Acme’s “sweet spot” on the manufacturing side are products requiring wire between one eighth and three eighths of an inch in diameter.  The company, which has just under 50 employees, works with a variety of materials, including aluminum and titanium.

“We give our customers quality parts at a fair price,” said Michael Planeta, in charge of the manufacturing side of the business.  “We focus on specialized wire manufacturing.”

The wire gene runs deep in the family.

The Planetas’ grandfather, Rudolph, started Artistic Wire Products in 1930 but later sold the business.  In 1970, Rudolph’s son, Edward Planeta Sr., started Acme Wire Products in Norwich, moving the company to a former brownfield site in Mystic in 1979.

The majority of Acme’s products are for the North American market, with only 5 percent of their products being exported outside of the region.  Its biggest market is for sporting goods, including protective face masks for players at major lacrosse schools such as John Hopkins and Syracuse universities, but telecommunications and electronic equipment manufacturing, medical related uses and wireform components are other key areas.

The Planetas admit that Connecticut, with its high energy and labor costs, isn’t the easiest place in the world to run a manufacturing operation.

Making it more difficult and limiting Acme’s growth opportunities, they said, is the lack of a workforce skilled as tool and die makers, machinists and tool designers.

“This is a talent gap that metal fabricators throughout the country are facing as skilled personnel are retiring and aging out of the workforc and no one is coming through to fill the gaps,” Acme said in a statement.  “High schools are not promoting careers in manufacturing or technical skills – just college pathways.  The local community colleges have not been aligned to our employment needs.”
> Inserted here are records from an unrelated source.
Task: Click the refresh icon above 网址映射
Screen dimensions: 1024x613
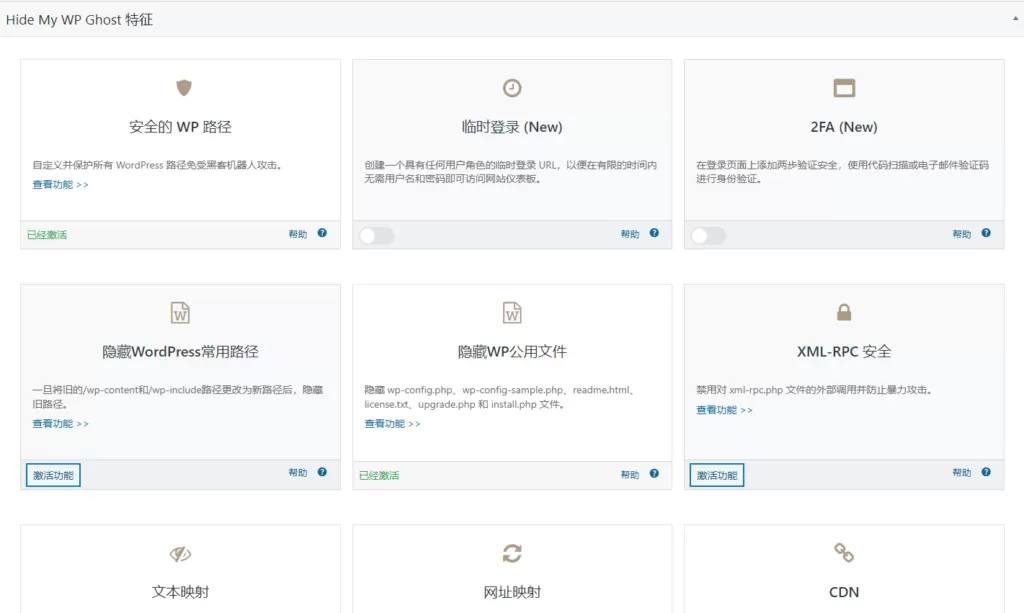Action: (512, 553)

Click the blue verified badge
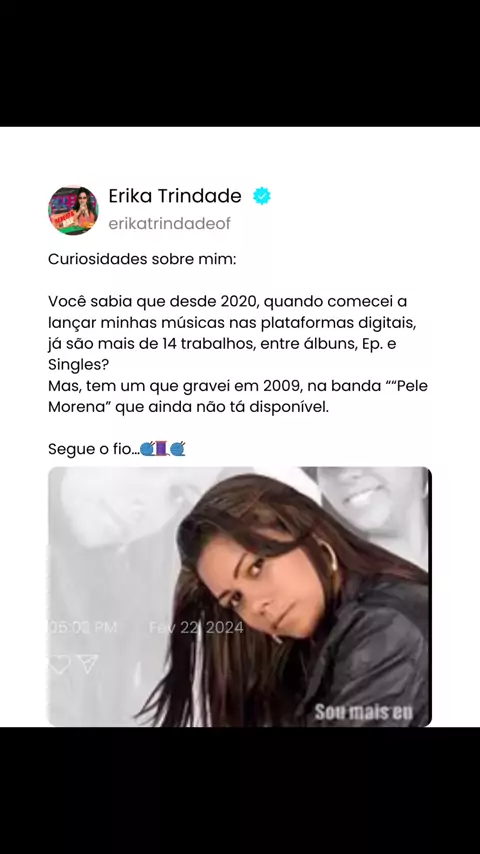coord(262,196)
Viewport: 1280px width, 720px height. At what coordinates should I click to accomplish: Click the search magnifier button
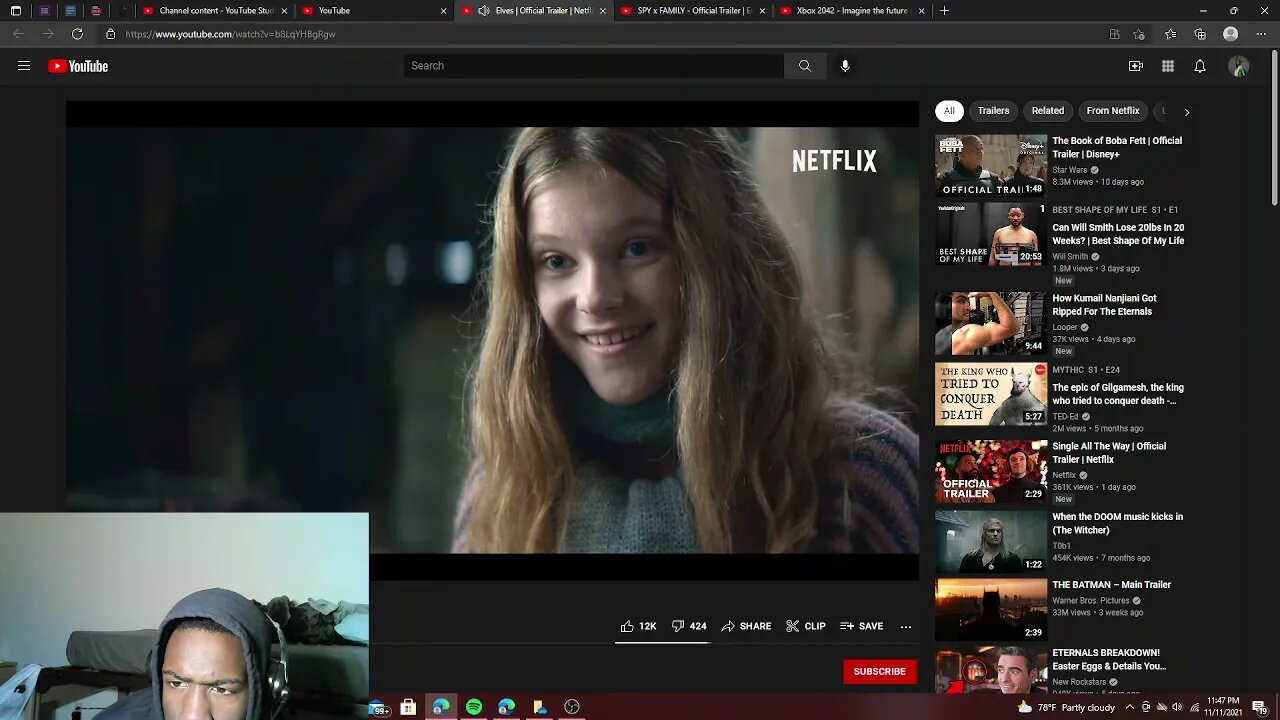click(805, 66)
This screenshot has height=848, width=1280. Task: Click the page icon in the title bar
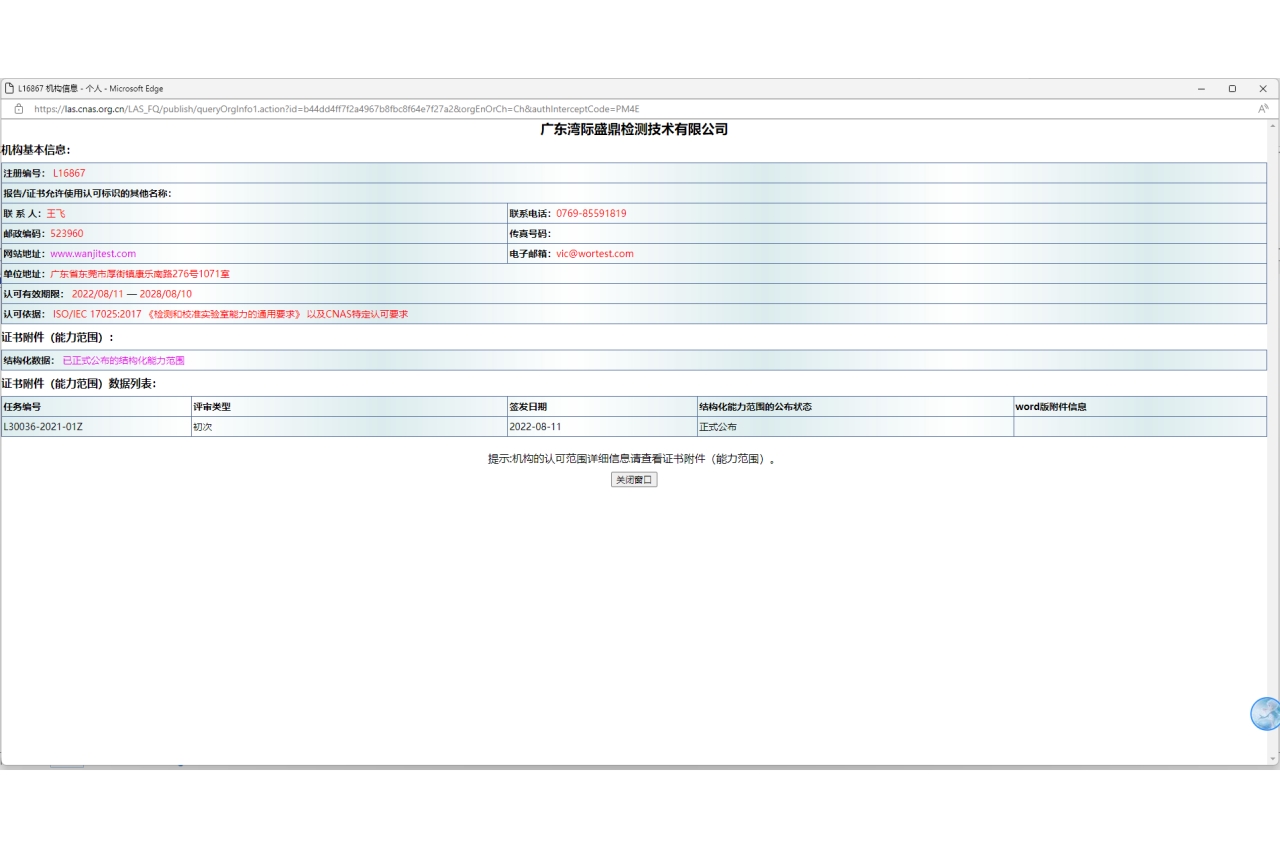[10, 89]
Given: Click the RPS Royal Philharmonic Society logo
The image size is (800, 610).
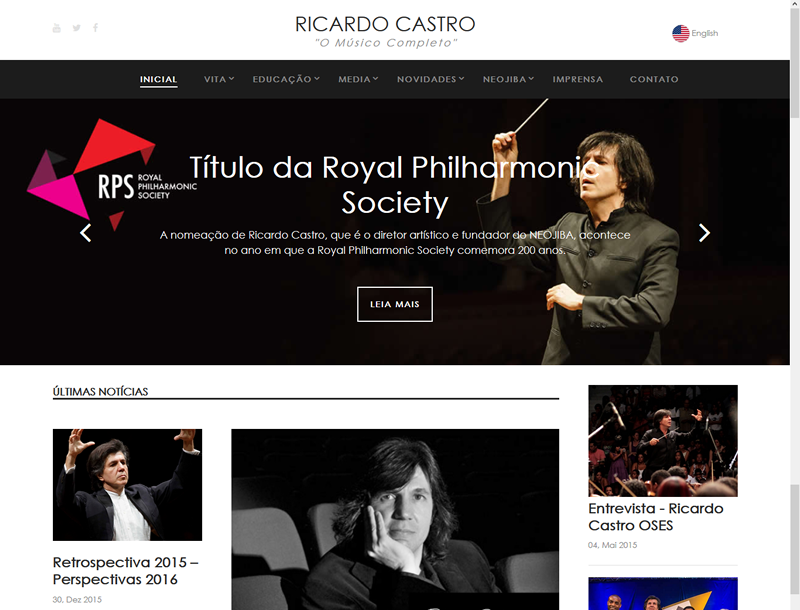Looking at the screenshot, I should (112, 175).
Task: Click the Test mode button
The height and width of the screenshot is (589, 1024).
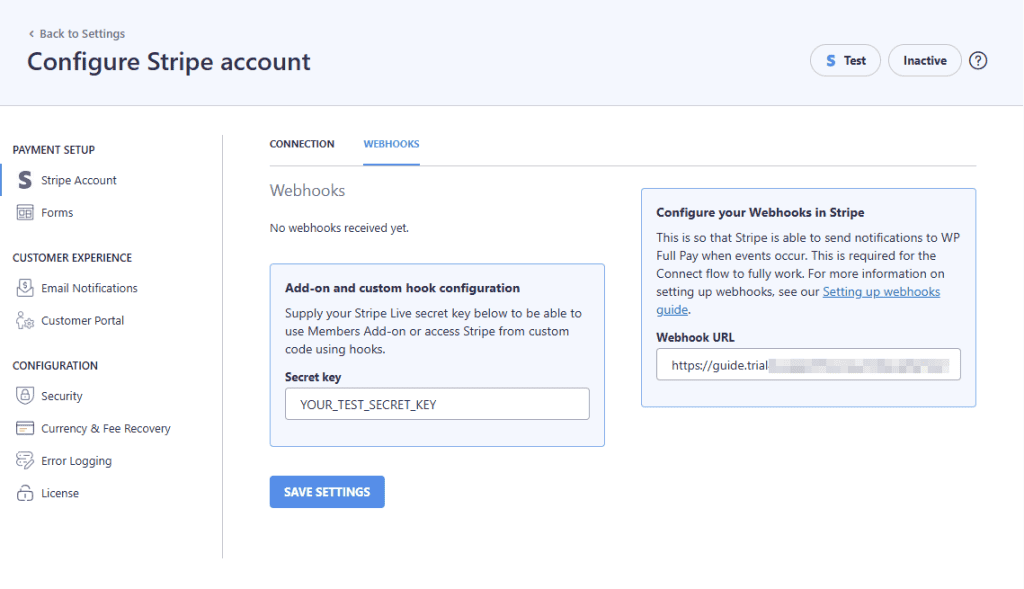Action: click(x=845, y=60)
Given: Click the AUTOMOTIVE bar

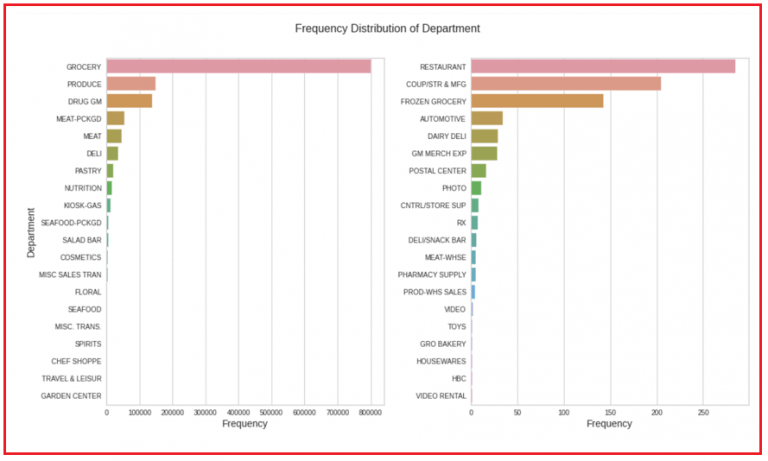Looking at the screenshot, I should (x=487, y=118).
Despite the difficulties, Acme moves half a million pounds of wire through its factory annually and it has added a third shift for the first time.  The company also contributes regularly to a variety of charities and donates sports equipment to local schools.

And, though last year was below expectations, the family is confident that 2014 will see a turnaround, with big plans ahead to begin manufacturing protective gear for a new catcher’s mask to be released in March.

Company officials admit they once considered a possible move out of state but eventually rejected the idea.

“This is where our lives are,” said Edward Jr. “You plant your flag and make your stand… We just have to be better at what we do to make it work.”